Compare that to the first rat I trained (who is arguably the smartest rat I've had - she learned to do things like stacking rings or fetching money from a purse very easily), who took over a week of many daily sessions to learn her first trick (spin!) I'm completely convinced it was my fault it took so long, after all she was the first animal I tried seriously training and I fell into the trap of not only drilling each trick, but raising my criteria so slowly that she actually got stuck on being lured. Shadow really shined during the second half of her life, when my timing and criteria raising skills had improved and I started training multiple tricks per session.


If switching trick rapid fire is difficult, doing 15-30 second sessions for a single trick is your next best bet. That would be maybe a circle or two before you send that rat back to play. After a few of these session, the rat will most likely catch on and you'll be able to just give your hand cue (rats are terrible at distinguishing words, so hand cues are the way to go when teaching them tricks). This is the way I taught my current older girls their first tricks, and while it took them a little longer to learn than my current youngest, they still had several trick down within just a few days.


Finally, I recommend training easy confidence building tricks first. Things like spin, paw, come, backup, and jump to hand are what I find easiest to train, and once the rat understands how to do these they'll begin to get more actively engaged in training, as they've realized that their own actions are influencing when and if they get a reward.


(Side note: Commercial clickers tend to be too loud for rats. Instead, I recommend something like a popped safety lid from a juice jug or baby food jar. I initially tried out a commercial clicker and found that not only did it scare my rats, but pushing down the button was much more time consuming than with a popped lid. So my timing would be off and the rats would be scared, and it was generally a mess. Eventually I lost the commercial clicker and instead of buying another, I tried using a popped baby food lid. It worked perfectly, and I've been using popped safety lids ever since!)

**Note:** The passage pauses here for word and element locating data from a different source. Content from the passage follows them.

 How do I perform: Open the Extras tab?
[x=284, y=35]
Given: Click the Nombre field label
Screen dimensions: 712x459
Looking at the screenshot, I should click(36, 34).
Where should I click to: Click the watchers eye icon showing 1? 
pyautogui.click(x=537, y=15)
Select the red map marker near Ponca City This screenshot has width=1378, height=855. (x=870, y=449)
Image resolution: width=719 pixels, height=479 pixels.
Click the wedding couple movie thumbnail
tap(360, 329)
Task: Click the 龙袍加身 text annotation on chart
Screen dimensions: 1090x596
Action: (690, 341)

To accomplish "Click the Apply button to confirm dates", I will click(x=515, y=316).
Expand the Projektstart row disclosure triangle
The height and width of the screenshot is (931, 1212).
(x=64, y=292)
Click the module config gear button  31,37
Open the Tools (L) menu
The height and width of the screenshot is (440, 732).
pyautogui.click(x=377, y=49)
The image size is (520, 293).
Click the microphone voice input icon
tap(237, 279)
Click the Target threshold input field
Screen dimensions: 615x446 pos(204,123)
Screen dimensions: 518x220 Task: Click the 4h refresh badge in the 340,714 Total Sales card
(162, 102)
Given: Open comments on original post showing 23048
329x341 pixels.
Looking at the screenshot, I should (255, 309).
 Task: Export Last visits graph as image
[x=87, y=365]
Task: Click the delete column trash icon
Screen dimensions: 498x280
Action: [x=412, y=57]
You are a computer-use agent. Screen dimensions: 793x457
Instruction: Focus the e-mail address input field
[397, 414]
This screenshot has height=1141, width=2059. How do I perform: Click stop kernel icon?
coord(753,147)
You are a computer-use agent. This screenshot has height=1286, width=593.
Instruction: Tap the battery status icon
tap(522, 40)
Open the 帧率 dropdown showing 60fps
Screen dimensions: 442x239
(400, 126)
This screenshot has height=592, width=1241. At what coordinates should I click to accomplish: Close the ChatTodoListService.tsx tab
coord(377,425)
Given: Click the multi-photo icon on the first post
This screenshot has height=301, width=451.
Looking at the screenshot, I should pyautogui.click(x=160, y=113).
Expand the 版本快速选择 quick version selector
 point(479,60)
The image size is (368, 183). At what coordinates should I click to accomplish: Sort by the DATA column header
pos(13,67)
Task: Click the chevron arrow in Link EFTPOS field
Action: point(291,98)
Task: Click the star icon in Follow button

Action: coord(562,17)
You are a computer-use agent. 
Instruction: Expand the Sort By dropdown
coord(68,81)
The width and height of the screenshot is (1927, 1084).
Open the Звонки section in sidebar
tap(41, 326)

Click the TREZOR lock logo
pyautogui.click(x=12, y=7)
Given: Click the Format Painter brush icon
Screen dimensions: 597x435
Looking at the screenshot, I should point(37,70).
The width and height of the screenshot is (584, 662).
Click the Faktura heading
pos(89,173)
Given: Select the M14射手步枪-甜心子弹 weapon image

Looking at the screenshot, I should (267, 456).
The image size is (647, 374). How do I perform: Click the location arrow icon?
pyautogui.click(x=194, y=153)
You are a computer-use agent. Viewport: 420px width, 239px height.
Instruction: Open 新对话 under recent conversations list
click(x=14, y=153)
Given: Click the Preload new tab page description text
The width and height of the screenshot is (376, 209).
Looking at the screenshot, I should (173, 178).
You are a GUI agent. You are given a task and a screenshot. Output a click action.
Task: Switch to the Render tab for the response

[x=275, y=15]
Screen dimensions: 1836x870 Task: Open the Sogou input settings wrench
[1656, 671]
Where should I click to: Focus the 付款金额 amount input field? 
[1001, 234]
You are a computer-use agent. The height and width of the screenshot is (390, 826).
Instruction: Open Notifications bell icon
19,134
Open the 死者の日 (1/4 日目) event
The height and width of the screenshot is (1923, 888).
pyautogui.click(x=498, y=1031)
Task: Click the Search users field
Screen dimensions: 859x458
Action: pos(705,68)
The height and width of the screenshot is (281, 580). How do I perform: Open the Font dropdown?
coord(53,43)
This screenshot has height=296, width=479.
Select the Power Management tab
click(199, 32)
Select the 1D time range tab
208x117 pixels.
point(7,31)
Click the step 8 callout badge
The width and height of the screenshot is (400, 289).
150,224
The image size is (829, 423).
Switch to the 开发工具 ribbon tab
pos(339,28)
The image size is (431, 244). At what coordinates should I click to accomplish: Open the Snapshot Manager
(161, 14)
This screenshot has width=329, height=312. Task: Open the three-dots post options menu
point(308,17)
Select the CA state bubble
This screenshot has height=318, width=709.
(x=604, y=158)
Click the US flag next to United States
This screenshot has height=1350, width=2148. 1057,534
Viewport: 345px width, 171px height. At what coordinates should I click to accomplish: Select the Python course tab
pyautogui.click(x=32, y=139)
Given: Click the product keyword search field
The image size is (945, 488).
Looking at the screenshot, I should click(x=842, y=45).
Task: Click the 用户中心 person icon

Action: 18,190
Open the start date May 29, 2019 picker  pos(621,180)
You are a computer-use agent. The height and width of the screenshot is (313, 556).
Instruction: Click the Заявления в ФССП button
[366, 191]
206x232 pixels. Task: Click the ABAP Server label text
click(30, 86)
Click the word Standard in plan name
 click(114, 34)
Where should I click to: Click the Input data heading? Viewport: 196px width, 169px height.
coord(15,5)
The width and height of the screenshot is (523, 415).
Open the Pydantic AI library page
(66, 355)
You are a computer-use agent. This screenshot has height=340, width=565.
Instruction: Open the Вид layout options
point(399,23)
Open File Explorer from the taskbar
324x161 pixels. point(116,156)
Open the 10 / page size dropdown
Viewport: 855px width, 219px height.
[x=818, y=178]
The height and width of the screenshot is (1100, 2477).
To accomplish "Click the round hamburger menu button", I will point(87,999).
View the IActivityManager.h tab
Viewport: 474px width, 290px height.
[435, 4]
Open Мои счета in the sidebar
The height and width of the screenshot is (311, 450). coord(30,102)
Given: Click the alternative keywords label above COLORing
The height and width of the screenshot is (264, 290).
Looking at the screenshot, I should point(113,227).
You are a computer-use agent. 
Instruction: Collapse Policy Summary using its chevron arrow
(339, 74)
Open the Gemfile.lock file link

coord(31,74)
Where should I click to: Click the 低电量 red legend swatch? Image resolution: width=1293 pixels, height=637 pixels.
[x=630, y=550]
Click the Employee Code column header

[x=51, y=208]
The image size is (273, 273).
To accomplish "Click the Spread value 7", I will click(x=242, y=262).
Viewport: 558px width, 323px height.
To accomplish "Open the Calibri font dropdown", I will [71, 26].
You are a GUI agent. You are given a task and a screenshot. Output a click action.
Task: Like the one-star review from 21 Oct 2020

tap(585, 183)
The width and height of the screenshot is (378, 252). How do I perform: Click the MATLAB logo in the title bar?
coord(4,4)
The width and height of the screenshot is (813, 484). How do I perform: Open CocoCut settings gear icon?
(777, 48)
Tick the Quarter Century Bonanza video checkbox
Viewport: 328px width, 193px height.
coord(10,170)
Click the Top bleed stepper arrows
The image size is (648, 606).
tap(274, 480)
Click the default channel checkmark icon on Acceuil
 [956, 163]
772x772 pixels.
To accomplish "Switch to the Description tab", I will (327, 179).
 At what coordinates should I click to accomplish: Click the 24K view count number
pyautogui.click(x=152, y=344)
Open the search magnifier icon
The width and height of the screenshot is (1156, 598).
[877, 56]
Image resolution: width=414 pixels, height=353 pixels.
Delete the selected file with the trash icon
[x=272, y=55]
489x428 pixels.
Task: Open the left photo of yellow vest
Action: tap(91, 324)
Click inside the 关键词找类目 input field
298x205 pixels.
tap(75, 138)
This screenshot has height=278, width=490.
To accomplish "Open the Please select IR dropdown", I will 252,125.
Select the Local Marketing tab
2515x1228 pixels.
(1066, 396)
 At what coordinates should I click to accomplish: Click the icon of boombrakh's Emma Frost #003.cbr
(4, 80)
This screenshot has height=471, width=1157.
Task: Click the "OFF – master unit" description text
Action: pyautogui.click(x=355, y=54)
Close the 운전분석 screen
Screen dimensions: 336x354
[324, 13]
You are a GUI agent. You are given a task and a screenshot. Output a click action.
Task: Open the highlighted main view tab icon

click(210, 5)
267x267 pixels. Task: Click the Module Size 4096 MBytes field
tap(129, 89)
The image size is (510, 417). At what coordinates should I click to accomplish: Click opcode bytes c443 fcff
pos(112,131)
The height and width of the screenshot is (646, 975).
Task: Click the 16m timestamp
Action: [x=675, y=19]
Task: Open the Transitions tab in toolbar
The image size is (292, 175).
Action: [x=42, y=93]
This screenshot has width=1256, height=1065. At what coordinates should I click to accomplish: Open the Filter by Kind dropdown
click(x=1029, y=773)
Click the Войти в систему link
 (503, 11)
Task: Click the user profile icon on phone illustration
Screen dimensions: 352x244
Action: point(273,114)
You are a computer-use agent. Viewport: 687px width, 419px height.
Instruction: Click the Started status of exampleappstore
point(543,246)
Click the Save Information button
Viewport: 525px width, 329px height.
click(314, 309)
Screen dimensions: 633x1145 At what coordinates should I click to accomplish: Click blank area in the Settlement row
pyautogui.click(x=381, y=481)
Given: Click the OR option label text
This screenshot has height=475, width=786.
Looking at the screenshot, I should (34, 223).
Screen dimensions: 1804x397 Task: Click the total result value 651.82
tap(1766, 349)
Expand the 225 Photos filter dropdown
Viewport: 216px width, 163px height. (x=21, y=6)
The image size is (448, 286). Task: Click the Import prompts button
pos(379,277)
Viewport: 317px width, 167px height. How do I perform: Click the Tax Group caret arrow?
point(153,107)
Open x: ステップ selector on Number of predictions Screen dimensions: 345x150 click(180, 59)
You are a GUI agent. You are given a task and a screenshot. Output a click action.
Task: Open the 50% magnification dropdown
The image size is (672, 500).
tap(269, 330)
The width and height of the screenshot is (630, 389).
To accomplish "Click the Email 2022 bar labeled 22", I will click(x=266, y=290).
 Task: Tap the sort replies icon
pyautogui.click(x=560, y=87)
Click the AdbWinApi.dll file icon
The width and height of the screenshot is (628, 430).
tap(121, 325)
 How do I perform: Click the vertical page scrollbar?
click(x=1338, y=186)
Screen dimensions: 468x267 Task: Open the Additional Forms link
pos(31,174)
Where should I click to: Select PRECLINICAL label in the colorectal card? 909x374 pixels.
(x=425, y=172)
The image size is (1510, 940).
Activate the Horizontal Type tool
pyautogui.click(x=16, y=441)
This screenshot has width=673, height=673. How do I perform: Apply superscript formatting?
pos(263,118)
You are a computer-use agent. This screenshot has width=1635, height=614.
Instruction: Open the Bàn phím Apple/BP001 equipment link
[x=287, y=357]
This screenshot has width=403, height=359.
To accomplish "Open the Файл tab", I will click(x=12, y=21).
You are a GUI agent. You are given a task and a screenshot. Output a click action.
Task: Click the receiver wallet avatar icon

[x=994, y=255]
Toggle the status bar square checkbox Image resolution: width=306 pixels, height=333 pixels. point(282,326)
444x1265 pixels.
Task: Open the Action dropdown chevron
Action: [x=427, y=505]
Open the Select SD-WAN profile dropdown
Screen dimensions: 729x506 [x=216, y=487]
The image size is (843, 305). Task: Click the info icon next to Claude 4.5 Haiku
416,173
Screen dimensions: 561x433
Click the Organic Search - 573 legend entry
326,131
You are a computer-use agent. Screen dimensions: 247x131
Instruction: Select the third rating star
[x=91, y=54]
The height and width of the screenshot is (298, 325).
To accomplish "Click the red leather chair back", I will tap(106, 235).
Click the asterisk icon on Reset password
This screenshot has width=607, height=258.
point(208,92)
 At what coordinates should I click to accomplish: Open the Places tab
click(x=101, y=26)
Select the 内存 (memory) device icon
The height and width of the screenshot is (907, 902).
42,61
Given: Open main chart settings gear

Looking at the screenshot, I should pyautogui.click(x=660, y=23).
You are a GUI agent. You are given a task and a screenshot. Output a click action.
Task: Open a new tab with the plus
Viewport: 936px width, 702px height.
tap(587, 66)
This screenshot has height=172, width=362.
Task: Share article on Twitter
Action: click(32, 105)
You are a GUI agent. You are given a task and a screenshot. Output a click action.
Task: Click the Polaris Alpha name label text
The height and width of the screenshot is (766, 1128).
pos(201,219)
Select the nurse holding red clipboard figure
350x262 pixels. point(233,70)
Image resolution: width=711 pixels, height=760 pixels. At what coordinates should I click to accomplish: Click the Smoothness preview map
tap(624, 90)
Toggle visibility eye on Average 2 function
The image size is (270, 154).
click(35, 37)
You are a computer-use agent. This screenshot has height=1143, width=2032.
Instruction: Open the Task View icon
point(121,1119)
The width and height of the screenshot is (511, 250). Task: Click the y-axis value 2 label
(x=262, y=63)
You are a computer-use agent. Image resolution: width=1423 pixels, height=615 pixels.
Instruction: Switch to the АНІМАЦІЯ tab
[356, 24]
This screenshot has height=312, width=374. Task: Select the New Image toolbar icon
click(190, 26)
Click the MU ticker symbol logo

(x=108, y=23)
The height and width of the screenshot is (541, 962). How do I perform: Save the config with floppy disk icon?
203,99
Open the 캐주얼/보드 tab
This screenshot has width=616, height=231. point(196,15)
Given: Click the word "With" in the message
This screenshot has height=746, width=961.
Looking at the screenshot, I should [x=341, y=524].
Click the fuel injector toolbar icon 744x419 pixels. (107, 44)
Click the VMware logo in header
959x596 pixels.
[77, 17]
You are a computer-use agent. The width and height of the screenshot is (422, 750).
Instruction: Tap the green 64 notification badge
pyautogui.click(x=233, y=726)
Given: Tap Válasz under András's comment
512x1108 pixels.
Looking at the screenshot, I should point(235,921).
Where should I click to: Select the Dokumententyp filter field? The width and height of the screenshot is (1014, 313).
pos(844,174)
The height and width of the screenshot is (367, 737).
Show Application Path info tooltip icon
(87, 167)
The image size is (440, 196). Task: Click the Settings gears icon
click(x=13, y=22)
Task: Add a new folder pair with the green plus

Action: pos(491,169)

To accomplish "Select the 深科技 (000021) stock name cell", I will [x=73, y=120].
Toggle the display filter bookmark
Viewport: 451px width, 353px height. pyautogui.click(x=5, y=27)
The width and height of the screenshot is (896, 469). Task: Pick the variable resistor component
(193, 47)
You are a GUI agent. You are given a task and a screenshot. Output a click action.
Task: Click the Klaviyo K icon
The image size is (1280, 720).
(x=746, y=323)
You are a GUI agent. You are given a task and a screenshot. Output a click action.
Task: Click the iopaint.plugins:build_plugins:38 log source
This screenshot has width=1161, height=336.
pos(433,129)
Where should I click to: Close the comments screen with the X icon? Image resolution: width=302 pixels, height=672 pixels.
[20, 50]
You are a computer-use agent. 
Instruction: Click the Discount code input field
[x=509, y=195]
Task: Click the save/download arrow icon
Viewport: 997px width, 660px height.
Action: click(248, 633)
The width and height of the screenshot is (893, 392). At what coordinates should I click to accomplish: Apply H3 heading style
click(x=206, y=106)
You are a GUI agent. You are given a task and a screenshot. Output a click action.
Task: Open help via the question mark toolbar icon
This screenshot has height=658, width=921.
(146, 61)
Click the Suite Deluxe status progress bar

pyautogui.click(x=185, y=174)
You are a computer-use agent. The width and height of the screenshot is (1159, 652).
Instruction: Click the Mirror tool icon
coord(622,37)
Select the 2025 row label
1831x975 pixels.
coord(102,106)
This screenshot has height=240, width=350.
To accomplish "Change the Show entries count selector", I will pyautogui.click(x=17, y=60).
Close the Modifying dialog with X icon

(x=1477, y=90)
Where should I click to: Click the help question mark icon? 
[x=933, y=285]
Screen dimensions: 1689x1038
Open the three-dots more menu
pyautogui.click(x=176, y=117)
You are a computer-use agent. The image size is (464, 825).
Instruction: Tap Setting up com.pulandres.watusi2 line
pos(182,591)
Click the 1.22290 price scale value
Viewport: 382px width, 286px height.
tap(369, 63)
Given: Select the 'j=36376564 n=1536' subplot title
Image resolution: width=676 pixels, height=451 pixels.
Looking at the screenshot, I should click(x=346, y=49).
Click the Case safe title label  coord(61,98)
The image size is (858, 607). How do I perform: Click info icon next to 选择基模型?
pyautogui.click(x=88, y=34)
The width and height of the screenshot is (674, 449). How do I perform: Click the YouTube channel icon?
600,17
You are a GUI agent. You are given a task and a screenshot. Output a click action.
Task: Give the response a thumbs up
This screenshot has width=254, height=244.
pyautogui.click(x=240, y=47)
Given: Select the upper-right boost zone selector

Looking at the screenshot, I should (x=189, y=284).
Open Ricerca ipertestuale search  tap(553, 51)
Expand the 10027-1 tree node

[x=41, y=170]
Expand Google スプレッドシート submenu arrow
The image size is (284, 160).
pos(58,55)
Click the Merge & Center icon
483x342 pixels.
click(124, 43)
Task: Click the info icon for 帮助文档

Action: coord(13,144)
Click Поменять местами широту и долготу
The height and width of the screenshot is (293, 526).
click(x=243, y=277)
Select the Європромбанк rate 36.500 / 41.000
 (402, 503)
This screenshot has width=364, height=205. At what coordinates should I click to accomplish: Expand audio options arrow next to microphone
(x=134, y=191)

Good luck, and happy training! [img= class=inlineimg]http://www.ratforum.com/images/smilies/smiley.gif[/img]


----------



## Clove2440 (Sep 5, 2015)

In my experience, training is best at a younger age. I never taught my oldest, Luna, tricks when she was younger and now she's not interested but I did teach Minnie and Molly when they were maybe 4-5 months old and they were great. Start with things that you can easily teach like leading him with a treat (cheerios, apples, etc) through a hoop. These things are easily teachable in my opinion and they really love learning tricks (and getting treats).


----------



## athenianratdaddy (Dec 20, 2017)

I don't train my rats in any specific way except the basics, come when called etc. However, I don't think there's an age that's too young to begin training. Rats generally enjoy the interaction with their human(s) and the extra bits of food they get as rewards. Three months is definitely fine.


----------



## Shadow <3 (Jan 25, 2017)

athenianratdaddy said:


> I don't train my rats in any specific way except the basics, come when called etc. However, I don't think there's an age that's too young to begin training. Rats generally enjoy the interaction with their human(s) and the extra bits of food they get as rewards. Three months is definitely fine.


So true! When I started training my most timid girl at just 5 weeks old, she responded very well! It gave her a fun way to interact with me, without the fear of being touched (we worked on that separately). And even now that she enjoys handling, training is still the activity that excites her the most!


----------